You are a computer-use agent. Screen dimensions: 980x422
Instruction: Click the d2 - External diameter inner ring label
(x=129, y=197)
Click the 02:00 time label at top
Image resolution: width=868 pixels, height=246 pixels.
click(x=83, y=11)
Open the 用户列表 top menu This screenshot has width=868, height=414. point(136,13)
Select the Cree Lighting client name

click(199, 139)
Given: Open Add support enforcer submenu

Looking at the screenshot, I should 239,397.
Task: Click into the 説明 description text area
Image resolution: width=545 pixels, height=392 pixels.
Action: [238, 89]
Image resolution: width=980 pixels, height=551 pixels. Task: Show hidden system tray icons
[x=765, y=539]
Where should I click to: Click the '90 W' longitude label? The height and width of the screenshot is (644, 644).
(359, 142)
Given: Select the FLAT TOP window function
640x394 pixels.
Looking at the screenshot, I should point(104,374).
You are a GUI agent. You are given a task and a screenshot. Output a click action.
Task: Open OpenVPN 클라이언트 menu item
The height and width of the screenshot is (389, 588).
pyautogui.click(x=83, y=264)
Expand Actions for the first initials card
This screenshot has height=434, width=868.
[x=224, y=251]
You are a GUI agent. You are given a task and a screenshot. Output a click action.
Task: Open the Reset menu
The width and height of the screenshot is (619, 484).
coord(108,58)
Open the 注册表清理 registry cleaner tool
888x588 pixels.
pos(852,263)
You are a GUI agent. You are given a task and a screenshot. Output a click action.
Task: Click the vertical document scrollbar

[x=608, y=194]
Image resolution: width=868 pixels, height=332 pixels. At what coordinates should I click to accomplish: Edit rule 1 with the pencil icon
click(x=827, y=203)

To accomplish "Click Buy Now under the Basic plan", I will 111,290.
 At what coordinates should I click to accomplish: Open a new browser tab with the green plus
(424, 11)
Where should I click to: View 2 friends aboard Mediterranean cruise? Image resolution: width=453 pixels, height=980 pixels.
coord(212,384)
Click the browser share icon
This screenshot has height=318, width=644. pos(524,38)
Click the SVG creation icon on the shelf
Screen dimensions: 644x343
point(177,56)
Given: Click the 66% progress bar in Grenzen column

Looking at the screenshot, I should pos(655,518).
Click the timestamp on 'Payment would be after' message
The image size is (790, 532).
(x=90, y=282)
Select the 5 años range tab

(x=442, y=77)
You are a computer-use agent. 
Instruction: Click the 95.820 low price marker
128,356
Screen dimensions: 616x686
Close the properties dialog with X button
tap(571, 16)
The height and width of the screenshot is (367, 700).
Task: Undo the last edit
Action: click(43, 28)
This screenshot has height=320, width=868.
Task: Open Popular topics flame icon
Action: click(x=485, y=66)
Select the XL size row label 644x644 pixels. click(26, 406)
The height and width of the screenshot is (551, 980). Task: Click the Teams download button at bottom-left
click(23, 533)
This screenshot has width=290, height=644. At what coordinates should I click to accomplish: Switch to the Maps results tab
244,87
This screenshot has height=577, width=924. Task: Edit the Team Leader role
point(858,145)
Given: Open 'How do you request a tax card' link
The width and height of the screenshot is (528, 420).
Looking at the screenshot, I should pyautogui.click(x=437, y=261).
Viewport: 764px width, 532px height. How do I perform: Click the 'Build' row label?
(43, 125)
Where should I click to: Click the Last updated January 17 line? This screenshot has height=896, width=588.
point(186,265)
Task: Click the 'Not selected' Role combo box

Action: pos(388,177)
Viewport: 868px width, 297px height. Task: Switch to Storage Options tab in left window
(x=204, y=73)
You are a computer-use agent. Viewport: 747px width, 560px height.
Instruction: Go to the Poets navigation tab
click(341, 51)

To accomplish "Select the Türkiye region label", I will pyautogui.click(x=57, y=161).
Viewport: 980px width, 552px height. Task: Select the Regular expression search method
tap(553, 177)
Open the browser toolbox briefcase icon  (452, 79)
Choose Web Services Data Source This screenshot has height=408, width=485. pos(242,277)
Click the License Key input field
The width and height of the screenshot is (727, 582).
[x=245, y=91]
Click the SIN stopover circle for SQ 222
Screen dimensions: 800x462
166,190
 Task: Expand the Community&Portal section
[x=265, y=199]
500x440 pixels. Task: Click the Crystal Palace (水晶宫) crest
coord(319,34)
◆ ◆ ◆ ◆ ◆
Problem to solve:
Your answer must be an exact transcription of every record above.

Task output:
You are a computer-use agent. Screen dimensions: 980x422
Instruction: Click the d2 - External diameter inner ring label
(x=129, y=197)
Click the 02:00 time label at top
Image resolution: width=868 pixels, height=246 pixels.
click(x=83, y=11)
Open the 用户列表 top menu This screenshot has width=868, height=414. point(136,13)
Select the Cree Lighting client name

click(199, 139)
Given: Open Add support enforcer submenu

Looking at the screenshot, I should 239,397.
Task: Click into the 説明 description text area
Image resolution: width=545 pixels, height=392 pixels.
Action: [238, 89]
Image resolution: width=980 pixels, height=551 pixels. Task: Show hidden system tray icons
[x=765, y=539]
Where should I click to: Click the '90 W' longitude label? The height and width of the screenshot is (644, 644).
(359, 142)
Given: Select the FLAT TOP window function
640x394 pixels.
Looking at the screenshot, I should point(104,374).
You are a GUI agent. You are given a task and a screenshot. Output a click action.
Task: Open OpenVPN 클라이언트 menu item
The height and width of the screenshot is (389, 588).
pyautogui.click(x=83, y=264)
Expand Actions for the first initials card
This screenshot has height=434, width=868.
[x=224, y=251]
You are a GUI agent. You are given a task and a screenshot. Output a click action.
Task: Open the Reset menu
The width and height of the screenshot is (619, 484).
coord(108,58)
Open the 注册表清理 registry cleaner tool
888x588 pixels.
pos(852,263)
You are a GUI agent. You are given a task and a screenshot. Output a click action.
Task: Click the vertical document scrollbar

[x=608, y=194]
Image resolution: width=868 pixels, height=332 pixels. At what coordinates should I click to accomplish: Edit rule 1 with the pencil icon
click(x=827, y=203)

To accomplish "Click Buy Now under the Basic plan", I will 111,290.
 At what coordinates should I click to accomplish: Open a new browser tab with the green plus
(424, 11)
Where should I click to: View 2 friends aboard Mediterranean cruise? Image resolution: width=453 pixels, height=980 pixels.
coord(212,384)
Click the browser share icon
This screenshot has height=318, width=644. pos(524,38)
Click the SVG creation icon on the shelf
Screen dimensions: 644x343
point(177,56)
Given: Click the 66% progress bar in Grenzen column

Looking at the screenshot, I should pos(655,518).
Click the timestamp on 'Payment would be after' message
The image size is (790, 532).
(x=90, y=282)
Select the 5 años range tab

(x=442, y=77)
You are a computer-use agent. 
Instruction: Click the 95.820 low price marker
128,356
Screen dimensions: 616x686
Close the properties dialog with X button
tap(571, 16)
The height and width of the screenshot is (367, 700).
Task: Undo the last edit
Action: click(43, 28)
This screenshot has height=320, width=868.
Task: Open Popular topics flame icon
Action: click(x=485, y=66)
Select the XL size row label 644x644 pixels. click(26, 406)
The height and width of the screenshot is (551, 980). Task: Click the Teams download button at bottom-left
click(23, 533)
This screenshot has width=290, height=644. At what coordinates should I click to accomplish: Switch to the Maps results tab
244,87
This screenshot has height=577, width=924. Task: Edit the Team Leader role
point(858,145)
Given: Open 'How do you request a tax card' link
The width and height of the screenshot is (528, 420).
Looking at the screenshot, I should pyautogui.click(x=437, y=261).
Viewport: 764px width, 532px height. How do I perform: Click the 'Build' row label?
(43, 125)
Where should I click to: Click the Last updated January 17 line? This screenshot has height=896, width=588.
point(186,265)
Task: Click the 'Not selected' Role combo box

Action: pos(388,177)
Viewport: 868px width, 297px height. Task: Switch to Storage Options tab in left window
(x=204, y=73)
You are a computer-use agent. Viewport: 747px width, 560px height.
Instruction: Go to the Poets navigation tab
click(341, 51)

To accomplish "Select the Türkiye region label", I will pyautogui.click(x=57, y=161).
Viewport: 980px width, 552px height. Task: Select the Regular expression search method
tap(553, 177)
Open the browser toolbox briefcase icon  (452, 79)
Choose Web Services Data Source This screenshot has height=408, width=485. pos(242,277)
Click the License Key input field
The width and height of the screenshot is (727, 582).
[x=245, y=91]
Click the SIN stopover circle for SQ 222
Screen dimensions: 800x462
166,190
 Task: Expand the Community&Portal section
[x=265, y=199]
500x440 pixels. Task: Click the Crystal Palace (水晶宫) crest
coord(319,34)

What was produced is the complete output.